リック
男。バウンティハンター(サンフランシスコに雇われている公務員)。アンドロイドを廃棄処理することで、一体につき千ドルの懸賞を貰える。羊に精巧に似せた模造生物である電気羊を、住んでいる集合住宅の屋上で飼っている。
イーラン
リックの妻、なんか知らんけど鬱っぽい。最初の場面は、情動オルガンに感情の制御を任せている。
ブライアント警視
リックの上司。男。それ以外の情報は特にない。リックに、フォークト=カンプフ検査法が有効であることの裏付けや、すぐにネクサス6型を処理するように命令する。

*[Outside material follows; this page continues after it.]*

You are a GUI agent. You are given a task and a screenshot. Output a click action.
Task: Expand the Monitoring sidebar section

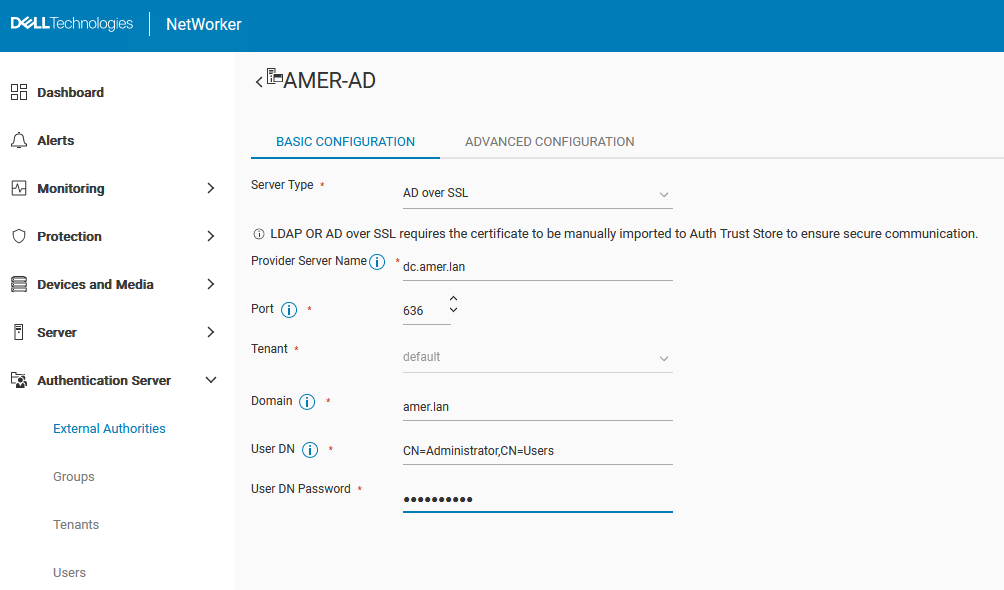coord(210,188)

リックの先輩。ネクサス6型の廃棄処理中に、重症を負う。
レイチェルローゼン
ネクサス6型のアンドロイド。同型のアンドロイドを生産するローゼン協会で過ごしている。リックが、アンドロイドという非生物に感情移入させるように仕向けた。
イジドア
特殊者。ピンボケ。放射性の灰が降るようになった地球で、知能テストに合格しない場合、火星への移住は認められないし、普通の生活は送れない。そのような者は、特殊者と呼ばれる。
プリス
レイチェルローゼンと同型のアンドロイド。火星から脱走したアンドロイドの一人。前は、イジドアだけが住んでいた集合住宅に逃げてきた。
ラフト
脱走した女型アンドロイドの一人。有名なオペラ歌手だった。リックがアンドロイドに感情移入し始めるきっかけとなる。
人間とアンドロイドの境界に立つ壁が、バウンティハンター。その2つに違いがあるとすれば、感情移入するかしないかである。だから、人間は動物を飼育し、それに感情移入することを重要視するようになった。最終大戦で、大量の生物の絶滅が起こったのも、それを後押しする理由だろう。
しかし、冒頭でリックは電気羊を飼っている。リック自身、それを引け目に感じていた。かつては、生物の羊だったが、それに似せた電気羊を飼うことが、最初に問題として提起されていたことを、読み終わってから気づいた。
対象は羊であっても、人であっても同じなのでは、という疑問を抱き始めたリックは、葛藤するようになった。
最後には、脱走したアンドロイドはすべて処理したが、リックが抱いたアンドロイドであるレイチェルローゼンは処理しなかった。感情移入してしまったからだと思う。物語の最後は、よく分からん終わり方だった。